Dans un retournement inattendu, Donald Trump a fait parler de lui à Minneapolis, suite à une vague d'émotions déclenchée par la mort tragique de deux Américains. Préconisant initialement une "petite désescalade" et un retrait partiel des forces de police de l'immigration (ICE), le président américain a récemment renoué avec sa rhétorique incendiée, ciblant le maire démocrate Jacob Frey pour son refus d'appliquer les lois fédérales sur l'immigration.
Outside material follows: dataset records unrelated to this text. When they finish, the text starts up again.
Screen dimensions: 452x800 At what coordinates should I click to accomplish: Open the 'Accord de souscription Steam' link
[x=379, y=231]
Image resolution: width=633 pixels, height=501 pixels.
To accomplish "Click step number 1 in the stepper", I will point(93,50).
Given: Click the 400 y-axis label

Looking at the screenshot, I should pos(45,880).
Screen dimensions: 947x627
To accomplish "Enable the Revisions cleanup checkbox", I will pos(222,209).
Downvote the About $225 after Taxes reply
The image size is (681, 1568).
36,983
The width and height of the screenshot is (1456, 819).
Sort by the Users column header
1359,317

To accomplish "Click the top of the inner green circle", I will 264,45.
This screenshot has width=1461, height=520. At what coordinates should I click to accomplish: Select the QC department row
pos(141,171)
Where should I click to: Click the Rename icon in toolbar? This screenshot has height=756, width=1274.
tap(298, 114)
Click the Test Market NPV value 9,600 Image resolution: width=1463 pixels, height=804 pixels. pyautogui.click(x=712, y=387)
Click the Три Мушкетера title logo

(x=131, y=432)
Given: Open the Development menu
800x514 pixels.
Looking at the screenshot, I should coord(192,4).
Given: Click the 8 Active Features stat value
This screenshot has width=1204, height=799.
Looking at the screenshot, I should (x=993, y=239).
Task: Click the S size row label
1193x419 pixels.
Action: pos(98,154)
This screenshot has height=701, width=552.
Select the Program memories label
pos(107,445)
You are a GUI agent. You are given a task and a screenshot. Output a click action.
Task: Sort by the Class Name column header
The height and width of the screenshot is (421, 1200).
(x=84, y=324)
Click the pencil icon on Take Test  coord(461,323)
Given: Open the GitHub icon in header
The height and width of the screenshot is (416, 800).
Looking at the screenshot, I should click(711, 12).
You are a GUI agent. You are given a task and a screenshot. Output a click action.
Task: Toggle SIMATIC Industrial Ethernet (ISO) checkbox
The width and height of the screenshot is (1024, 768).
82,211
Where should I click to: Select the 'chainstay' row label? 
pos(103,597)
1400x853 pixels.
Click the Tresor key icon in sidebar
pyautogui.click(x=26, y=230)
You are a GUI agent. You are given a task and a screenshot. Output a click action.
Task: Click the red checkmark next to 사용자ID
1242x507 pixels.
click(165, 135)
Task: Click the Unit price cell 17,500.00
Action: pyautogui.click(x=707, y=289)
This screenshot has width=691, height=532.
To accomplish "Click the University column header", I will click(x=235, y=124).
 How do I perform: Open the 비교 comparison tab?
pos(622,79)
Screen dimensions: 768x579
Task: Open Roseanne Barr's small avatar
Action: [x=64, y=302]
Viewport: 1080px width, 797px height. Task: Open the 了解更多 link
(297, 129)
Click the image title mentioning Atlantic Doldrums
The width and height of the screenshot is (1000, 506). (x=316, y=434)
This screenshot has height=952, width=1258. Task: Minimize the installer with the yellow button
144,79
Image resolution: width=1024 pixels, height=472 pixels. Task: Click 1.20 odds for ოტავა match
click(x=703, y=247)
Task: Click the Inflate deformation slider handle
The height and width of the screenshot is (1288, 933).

Trump a exprimé son mécontentement sur sa plateforme Truth Social, déclarant : "Est-ce que quelqu'un pourrait lui expliquer que cette déclaration constitue une violation très grave de la loi et qu'il JOUE AVEC LE FEU ?" Un appel à l'ordre qui ne fait qu’aggraver les tensions déjà palpables dans la ville.
L'administration Trump s'affiche ferme face à la désobéissance
Lors d'une réunion publique, le maire Frey a répondu à Trump, indiquant que la chasse aux sans-papiers était davantage une manoeuvre politique qu'une question de sécurité : "Cela devrait inquiéter tout le monde en Amérique." Ce climat de méfiance est exacerbé par les récentes arrestations annoncées par la ministre de la Justice, Pam Bondi, qui a déclaré que seize individus soupçonnés d'avoir attaqué des agents fédéraux avaient été appréhendés.
Les craintes persistent dans la ville, où des citoyens patrouillent pour prévenir et signaler la présence des agents fédéraux. Les tensions continuent de monter, avec l'annonce de la suspension de deux agents de l'ICE impliqués dans la mort d'Alex Pretti, après que Renee Good a été abattue par la même agence le 7 janvier. Cette succession d'événements a plongé Minneapolis dans une ambiance d'incertitude et d'angoisse, renforçant les appels au calme et à la paix sociale.